While most students focus on completing their own studies, one senior is working to build and maintain his own school. Senior Ngor Majak Anyieth founded Education Bridge in 2015 with the goal of funding the construction of Greenbelt Academy in South Sudan. Greenbelt’s main educational emphases, peacebuilding and leadership, play an important role in South Sudan, a politically unstable nation embroiled in ethnic conflicts. The school aims to teach ethnic cooperation and instill an appreciation of diversity. Anyieth, who goes by Majak, spoke to Scholastic about his work.
Scholastic: What moved you to found Education Bridge and Greenbelt Academy?
Anyieth: I believe in the power of young people to improve their communities. I started Education Bridge to help create a generation of transformational leaders — people who will bring lasting peace and development to South Sudan. We will do this by building a network of quality secondary schools.

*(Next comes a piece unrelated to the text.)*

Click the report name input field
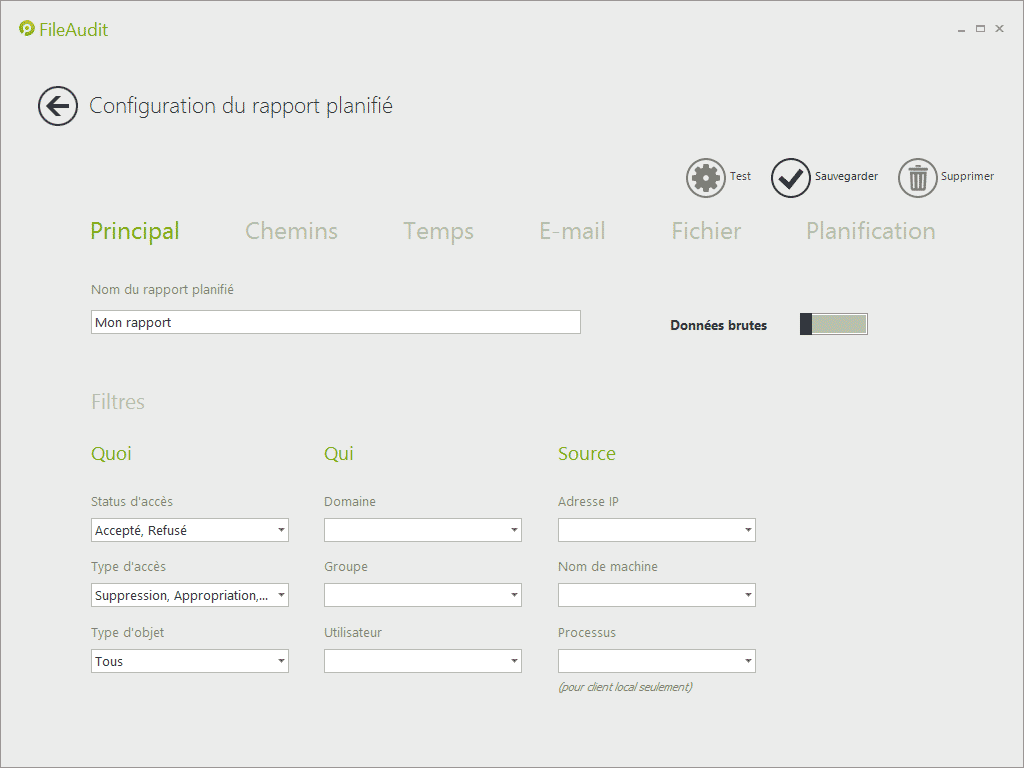The height and width of the screenshot is (768, 1024). pos(335,322)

S: What is the most rewarding part of your work?
A: The most rewarding part of my work is listening to the stories of our students, and accompanying them through their journeys. Each of them has a dream we must nurture as a community.
S: What are your plans for the future of Greenbelt Academy and Education Bridge?
A: We are very excited for the future. We will add a boarding section to our school in 2018. This will allow us to attract a more diverse student body, which is one of our goals. We also plan to increase the number of our female students by reducing some of the barriers to girls’ education. One such a barrier is lack of investment in female education. To address this, we provide scholarships … Education Bridge plans to build more schools, just like Greenbelt Academy, across South Sudan. Besides providing traditional academic subjects, our school offers [a] conflict resolution curriculum, designed through a collaboration of ND students, professors and Education Bridge staff. Our vision is to develop agents of peace — people who will create a more inclusive narrative for South Sudan.
The author is a member of Education Bridge Club ND. This article has been updated on 12 November 2017 to reflect that fact.